### [Source data]
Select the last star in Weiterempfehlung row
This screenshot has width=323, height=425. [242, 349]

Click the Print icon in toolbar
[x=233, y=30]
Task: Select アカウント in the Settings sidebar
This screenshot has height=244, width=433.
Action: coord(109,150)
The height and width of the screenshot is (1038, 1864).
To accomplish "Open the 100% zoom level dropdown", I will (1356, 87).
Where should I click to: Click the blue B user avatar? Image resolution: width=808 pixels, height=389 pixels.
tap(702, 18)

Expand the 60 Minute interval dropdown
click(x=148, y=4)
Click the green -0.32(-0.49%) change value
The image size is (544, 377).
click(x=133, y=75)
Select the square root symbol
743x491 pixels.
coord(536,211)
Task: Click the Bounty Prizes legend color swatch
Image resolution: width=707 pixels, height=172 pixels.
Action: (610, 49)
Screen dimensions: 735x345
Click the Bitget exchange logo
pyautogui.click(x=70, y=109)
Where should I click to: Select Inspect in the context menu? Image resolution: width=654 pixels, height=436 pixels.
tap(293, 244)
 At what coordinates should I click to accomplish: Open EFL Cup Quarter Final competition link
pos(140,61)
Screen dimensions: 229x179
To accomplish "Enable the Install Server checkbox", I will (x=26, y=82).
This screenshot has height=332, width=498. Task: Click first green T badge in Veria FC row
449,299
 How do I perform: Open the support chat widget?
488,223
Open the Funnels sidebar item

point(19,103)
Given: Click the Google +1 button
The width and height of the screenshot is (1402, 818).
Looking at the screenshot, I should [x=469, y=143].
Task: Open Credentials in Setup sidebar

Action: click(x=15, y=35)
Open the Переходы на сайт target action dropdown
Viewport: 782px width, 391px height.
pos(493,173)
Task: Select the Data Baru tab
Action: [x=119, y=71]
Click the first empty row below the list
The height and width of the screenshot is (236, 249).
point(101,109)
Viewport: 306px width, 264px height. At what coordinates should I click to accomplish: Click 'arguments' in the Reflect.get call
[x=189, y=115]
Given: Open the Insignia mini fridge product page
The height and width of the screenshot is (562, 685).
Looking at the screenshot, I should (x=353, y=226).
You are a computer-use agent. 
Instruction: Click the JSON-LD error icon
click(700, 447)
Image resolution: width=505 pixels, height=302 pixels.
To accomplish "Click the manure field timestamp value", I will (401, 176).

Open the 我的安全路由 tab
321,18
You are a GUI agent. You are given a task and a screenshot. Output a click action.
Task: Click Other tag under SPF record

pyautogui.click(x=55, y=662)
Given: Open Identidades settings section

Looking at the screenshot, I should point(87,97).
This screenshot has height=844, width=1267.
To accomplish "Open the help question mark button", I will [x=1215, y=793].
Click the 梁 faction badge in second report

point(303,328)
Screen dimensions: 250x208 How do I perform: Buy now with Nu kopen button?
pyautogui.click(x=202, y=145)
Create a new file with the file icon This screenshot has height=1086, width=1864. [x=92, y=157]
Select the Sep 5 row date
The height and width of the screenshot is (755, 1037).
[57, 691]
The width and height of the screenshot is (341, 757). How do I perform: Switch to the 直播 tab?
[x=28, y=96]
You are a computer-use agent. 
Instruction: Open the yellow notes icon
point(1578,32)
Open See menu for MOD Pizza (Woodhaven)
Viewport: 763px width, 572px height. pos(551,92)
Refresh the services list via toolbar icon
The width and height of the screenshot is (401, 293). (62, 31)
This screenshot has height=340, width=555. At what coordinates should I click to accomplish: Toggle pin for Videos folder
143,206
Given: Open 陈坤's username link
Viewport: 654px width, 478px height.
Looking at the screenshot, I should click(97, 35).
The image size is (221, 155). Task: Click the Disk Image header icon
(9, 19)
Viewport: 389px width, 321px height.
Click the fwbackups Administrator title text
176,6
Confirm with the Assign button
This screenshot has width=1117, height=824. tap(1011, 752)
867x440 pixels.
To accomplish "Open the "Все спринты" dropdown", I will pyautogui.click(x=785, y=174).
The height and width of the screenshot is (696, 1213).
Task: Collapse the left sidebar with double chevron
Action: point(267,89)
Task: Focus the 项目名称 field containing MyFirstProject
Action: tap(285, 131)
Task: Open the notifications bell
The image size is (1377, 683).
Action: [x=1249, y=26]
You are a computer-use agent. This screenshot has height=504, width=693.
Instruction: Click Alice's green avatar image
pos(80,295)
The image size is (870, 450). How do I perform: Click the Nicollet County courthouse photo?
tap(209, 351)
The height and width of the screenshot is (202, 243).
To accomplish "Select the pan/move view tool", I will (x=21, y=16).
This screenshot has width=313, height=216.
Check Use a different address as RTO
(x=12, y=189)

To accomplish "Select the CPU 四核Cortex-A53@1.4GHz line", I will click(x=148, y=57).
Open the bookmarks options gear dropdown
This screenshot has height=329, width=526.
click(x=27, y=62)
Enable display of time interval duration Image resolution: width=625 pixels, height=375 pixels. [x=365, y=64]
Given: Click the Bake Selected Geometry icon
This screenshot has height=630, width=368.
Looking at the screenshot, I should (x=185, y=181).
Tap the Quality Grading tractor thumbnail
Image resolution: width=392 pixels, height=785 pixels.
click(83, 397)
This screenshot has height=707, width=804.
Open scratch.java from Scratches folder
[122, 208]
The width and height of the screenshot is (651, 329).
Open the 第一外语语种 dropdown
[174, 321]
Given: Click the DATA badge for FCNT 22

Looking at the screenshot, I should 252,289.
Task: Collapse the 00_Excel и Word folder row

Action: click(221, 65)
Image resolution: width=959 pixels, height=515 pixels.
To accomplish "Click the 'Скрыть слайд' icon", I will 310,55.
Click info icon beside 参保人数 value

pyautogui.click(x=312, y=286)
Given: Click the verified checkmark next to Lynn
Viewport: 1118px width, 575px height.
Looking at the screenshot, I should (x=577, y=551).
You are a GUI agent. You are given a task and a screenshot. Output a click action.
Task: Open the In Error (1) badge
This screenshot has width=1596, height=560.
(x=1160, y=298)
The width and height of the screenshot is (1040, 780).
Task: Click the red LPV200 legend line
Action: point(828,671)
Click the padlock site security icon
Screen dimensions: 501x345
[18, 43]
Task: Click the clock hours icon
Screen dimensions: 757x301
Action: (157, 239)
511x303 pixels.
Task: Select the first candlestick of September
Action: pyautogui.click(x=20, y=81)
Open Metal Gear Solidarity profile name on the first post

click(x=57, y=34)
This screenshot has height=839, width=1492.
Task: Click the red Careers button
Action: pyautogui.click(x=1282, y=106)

### [Action item]
Nothing added, nothing dropped: copy the data above.

### [Exercise result]
Select the last star in Weiterempfehlung row
This screenshot has width=323, height=425. [242, 349]

Click the Print icon in toolbar
[x=233, y=30]
Task: Select アカウント in the Settings sidebar
This screenshot has height=244, width=433.
Action: coord(109,150)
The height and width of the screenshot is (1038, 1864).
To accomplish "Open the 100% zoom level dropdown", I will (1356, 87).
Where should I click to: Click the blue B user avatar? Image resolution: width=808 pixels, height=389 pixels.
tap(702, 18)

Expand the 60 Minute interval dropdown
click(x=148, y=4)
Click the green -0.32(-0.49%) change value
The image size is (544, 377).
click(x=133, y=75)
Select the square root symbol
743x491 pixels.
coord(536,211)
Task: Click the Bounty Prizes legend color swatch
Image resolution: width=707 pixels, height=172 pixels.
Action: (610, 49)
Screen dimensions: 735x345
Click the Bitget exchange logo
pyautogui.click(x=70, y=109)
Where should I click to: Select Inspect in the context menu? Image resolution: width=654 pixels, height=436 pixels.
tap(293, 244)
 At what coordinates should I click to accomplish: Open EFL Cup Quarter Final competition link
pos(140,61)
Screen dimensions: 229x179
To accomplish "Enable the Install Server checkbox", I will (x=26, y=82).
This screenshot has height=332, width=498. Task: Click first green T badge in Veria FC row
449,299
 How do I perform: Open the support chat widget?
488,223
Open the Funnels sidebar item

point(19,103)
Given: Click the Google +1 button
The width and height of the screenshot is (1402, 818).
Looking at the screenshot, I should [x=469, y=143].
Task: Open Credentials in Setup sidebar

Action: click(x=15, y=35)
Open the Переходы на сайт target action dropdown
Viewport: 782px width, 391px height.
pos(493,173)
Task: Select the Data Baru tab
Action: [x=119, y=71]
Click the first empty row below the list
The height and width of the screenshot is (236, 249).
point(101,109)
Viewport: 306px width, 264px height. At what coordinates should I click to accomplish: Click 'arguments' in the Reflect.get call
[x=189, y=115]
Given: Open the Insignia mini fridge product page
The height and width of the screenshot is (562, 685).
Looking at the screenshot, I should (x=353, y=226).
You are a computer-use agent. 
Instruction: Click the JSON-LD error icon
click(700, 447)
Image resolution: width=505 pixels, height=302 pixels.
To accomplish "Click the manure field timestamp value", I will (401, 176).

Open the 我的安全路由 tab
321,18
You are a GUI agent. You are given a task and a screenshot. Output a click action.
Task: Click Other tag under SPF record

pyautogui.click(x=55, y=662)
Given: Open Identidades settings section

Looking at the screenshot, I should point(87,97).
This screenshot has height=844, width=1267.
To accomplish "Open the help question mark button", I will [x=1215, y=793].
Click the 梁 faction badge in second report

point(303,328)
Screen dimensions: 250x208 How do I perform: Buy now with Nu kopen button?
pyautogui.click(x=202, y=145)
Create a new file with the file icon This screenshot has height=1086, width=1864. [x=92, y=157]
Select the Sep 5 row date
The height and width of the screenshot is (755, 1037).
[57, 691]
The width and height of the screenshot is (341, 757). How do I perform: Switch to the 直播 tab?
[x=28, y=96]
You are a computer-use agent. 
Instruction: Open the yellow notes icon
point(1578,32)
Open See menu for MOD Pizza (Woodhaven)
Viewport: 763px width, 572px height. pos(551,92)
Refresh the services list via toolbar icon
The width and height of the screenshot is (401, 293). (62, 31)
This screenshot has height=340, width=555. At what coordinates should I click to accomplish: Toggle pin for Videos folder
143,206
Given: Open 陈坤's username link
Viewport: 654px width, 478px height.
Looking at the screenshot, I should click(97, 35).
The image size is (221, 155). Task: Click the Disk Image header icon
(9, 19)
Viewport: 389px width, 321px height.
Click the fwbackups Administrator title text
176,6
Confirm with the Assign button
This screenshot has width=1117, height=824. tap(1011, 752)
867x440 pixels.
To accomplish "Open the "Все спринты" dropdown", I will pyautogui.click(x=785, y=174).
The height and width of the screenshot is (696, 1213).
Task: Collapse the left sidebar with double chevron
Action: point(267,89)
Task: Focus the 项目名称 field containing MyFirstProject
Action: tap(285, 131)
Task: Open the notifications bell
The image size is (1377, 683).
Action: [x=1249, y=26]
You are a computer-use agent. This screenshot has height=504, width=693.
Instruction: Click Alice's green avatar image
pos(80,295)
The image size is (870, 450). How do I perform: Click the Nicollet County courthouse photo?
tap(209, 351)
The height and width of the screenshot is (202, 243).
To accomplish "Select the pan/move view tool", I will (x=21, y=16).
This screenshot has width=313, height=216.
Check Use a different address as RTO
(x=12, y=189)

To accomplish "Select the CPU 四核Cortex-A53@1.4GHz line", I will click(x=148, y=57).
Open the bookmarks options gear dropdown
This screenshot has height=329, width=526.
click(x=27, y=62)
Enable display of time interval duration Image resolution: width=625 pixels, height=375 pixels. [x=365, y=64]
Given: Click the Bake Selected Geometry icon
This screenshot has height=630, width=368.
Looking at the screenshot, I should (x=185, y=181).
Tap the Quality Grading tractor thumbnail
Image resolution: width=392 pixels, height=785 pixels.
click(83, 397)
This screenshot has height=707, width=804.
Open scratch.java from Scratches folder
[122, 208]
The width and height of the screenshot is (651, 329).
Open the 第一外语语种 dropdown
[174, 321]
Given: Click the DATA badge for FCNT 22

Looking at the screenshot, I should 252,289.
Task: Collapse the 00_Excel и Word folder row

Action: click(221, 65)
Image resolution: width=959 pixels, height=515 pixels.
To accomplish "Click the 'Скрыть слайд' icon", I will 310,55.
Click info icon beside 参保人数 value

pyautogui.click(x=312, y=286)
Given: Click the verified checkmark next to Lynn
Viewport: 1118px width, 575px height.
Looking at the screenshot, I should (x=577, y=551).
You are a GUI agent. You are given a task and a screenshot. Output a click action.
Task: Open the In Error (1) badge
This screenshot has width=1596, height=560.
(x=1160, y=298)
The width and height of the screenshot is (1040, 780).
Task: Click the red LPV200 legend line
Action: point(828,671)
Click the padlock site security icon
Screen dimensions: 501x345
[18, 43]
Task: Click the clock hours icon
Screen dimensions: 757x301
Action: (157, 239)
511x303 pixels.
Task: Select the first candlestick of September
Action: pyautogui.click(x=20, y=81)
Open Metal Gear Solidarity profile name on the first post

click(x=57, y=34)
This screenshot has height=839, width=1492.
Task: Click the red Careers button
Action: pyautogui.click(x=1282, y=106)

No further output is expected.